AIMS: Xp11 rearrangement in renal cell carcinoma (RCC) typically involves gene fusion to the gene encoding transcription factor E3 (TFE3), a member of the microphthalmia-associated transcription factor family on chromosome Xp11.2. Dual-colour break-apart fluorescence in-situ hybridisation (FISH) is recommended to confirm histological diagnoses. Recently, RNA-binding motif protein 10 (RBM10), encoded by a gene on chromosome Xp11.3, was identified as a chimeric partner of TFE3; thus, RBM10-TFE3 fusion results from paracentric inversion. RBM10-TFE3RCC may yield a false-negative result in FISH analysis of TFE3 expression. The aim of the present study was to investigate the clinicopathological features of RBM10-TFE3RCC. METHODS AND RESULTS: Ten patients with RBM10-TFE3RCC aged 31-71 years were investigated. Histological analysis, immunostaining, dual-colour break-apart FISH for TFE3, reverse transcription polymerase chain reaction and sequencing analysis were performed. No patient had a history of exposure to chemotherapy. Two of these patients died of RCC, and three were alive but developed metastases.

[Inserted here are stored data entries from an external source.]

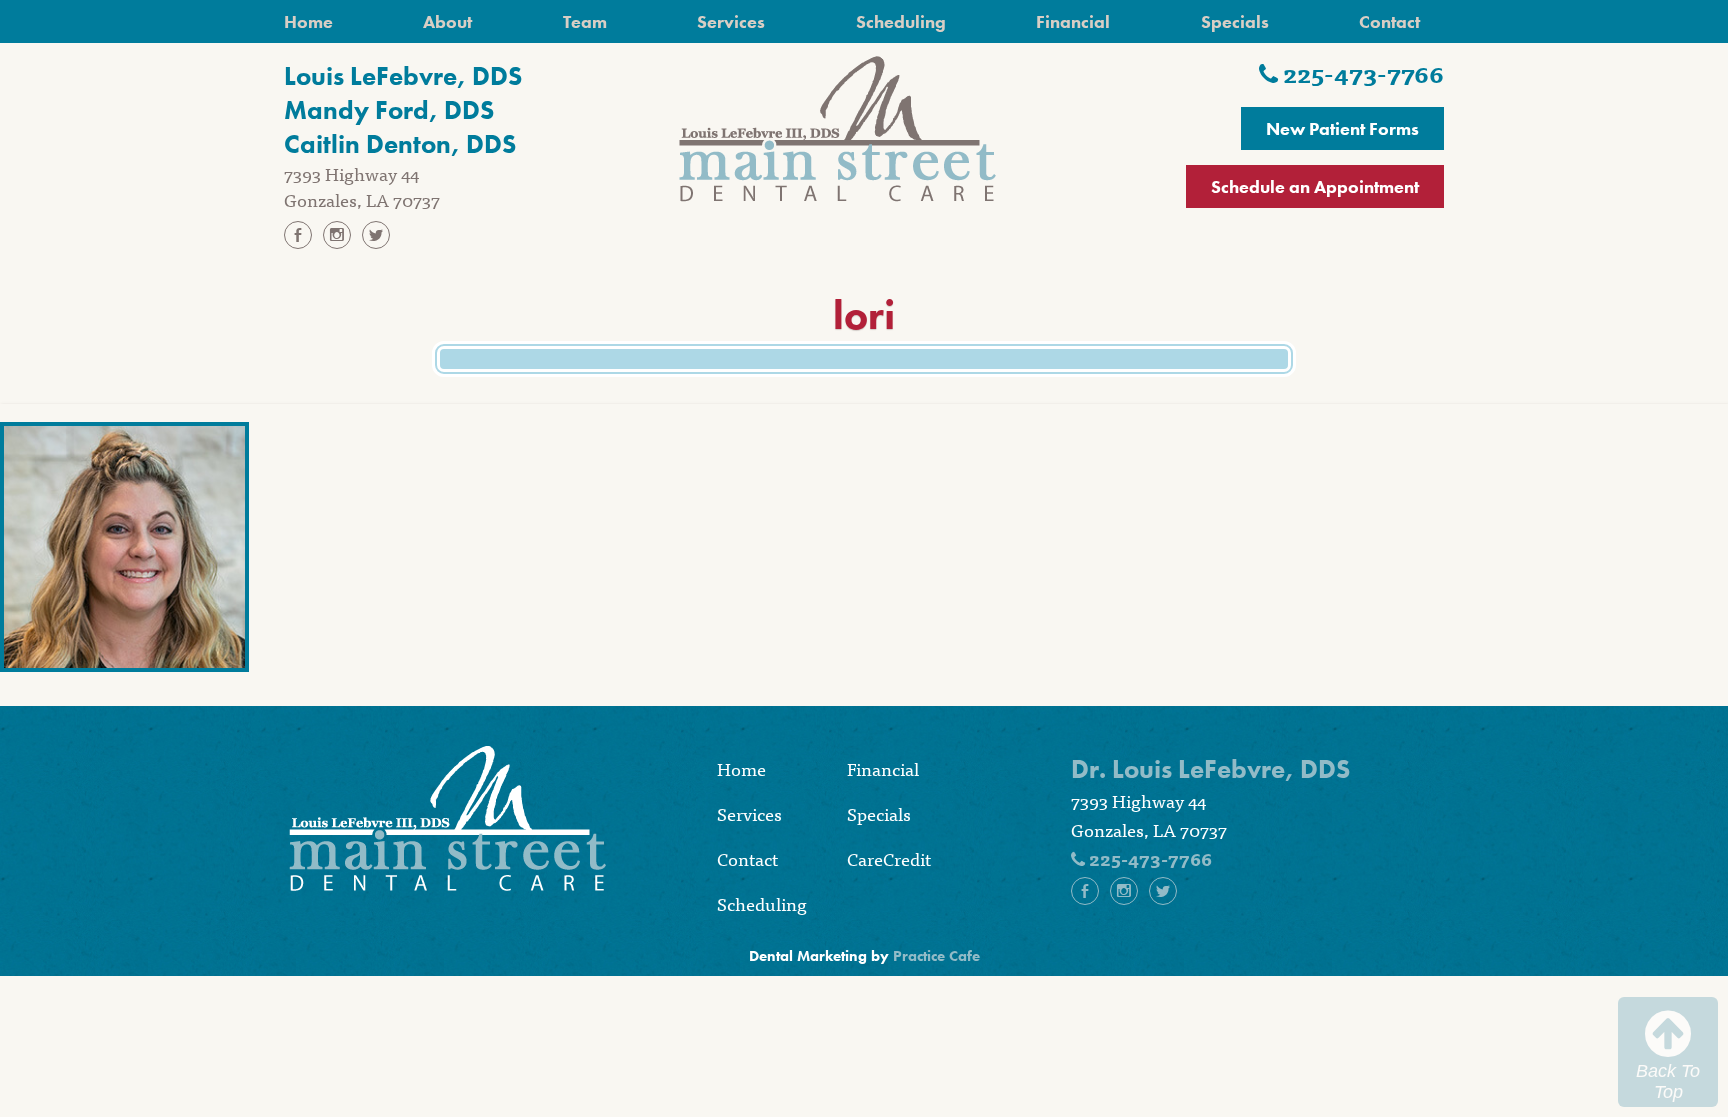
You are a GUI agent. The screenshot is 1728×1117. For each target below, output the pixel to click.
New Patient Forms (1342, 128)
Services (731, 21)
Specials (1235, 21)
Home (308, 21)
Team (585, 21)
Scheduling (901, 21)
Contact (1389, 21)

Microscopically, the tumours were composed of a mixed architecture of tubulocystic and papillary patterns with scattered psammoma bodies. The tumours showed strong nuclear immunoreactivity for TFE3. FISH showed consistent closely spaced split signals in the RCCs of four patients, and polysomic signals with occasional closely spaced split signals in the RCCs of six patients. Of the latter six patients, five had renal failure, and four developed tumours in kidneys subjected to haemodialysis. CONCLUSIONS: The present study suggests that the carcinogenesis of RBM10-TFE3RCC in some, but not all, patients may be associated with chronic kidney disease. The aggressive nature of RBM10-TFE3RCC should be considered, as five patients experienced metastases.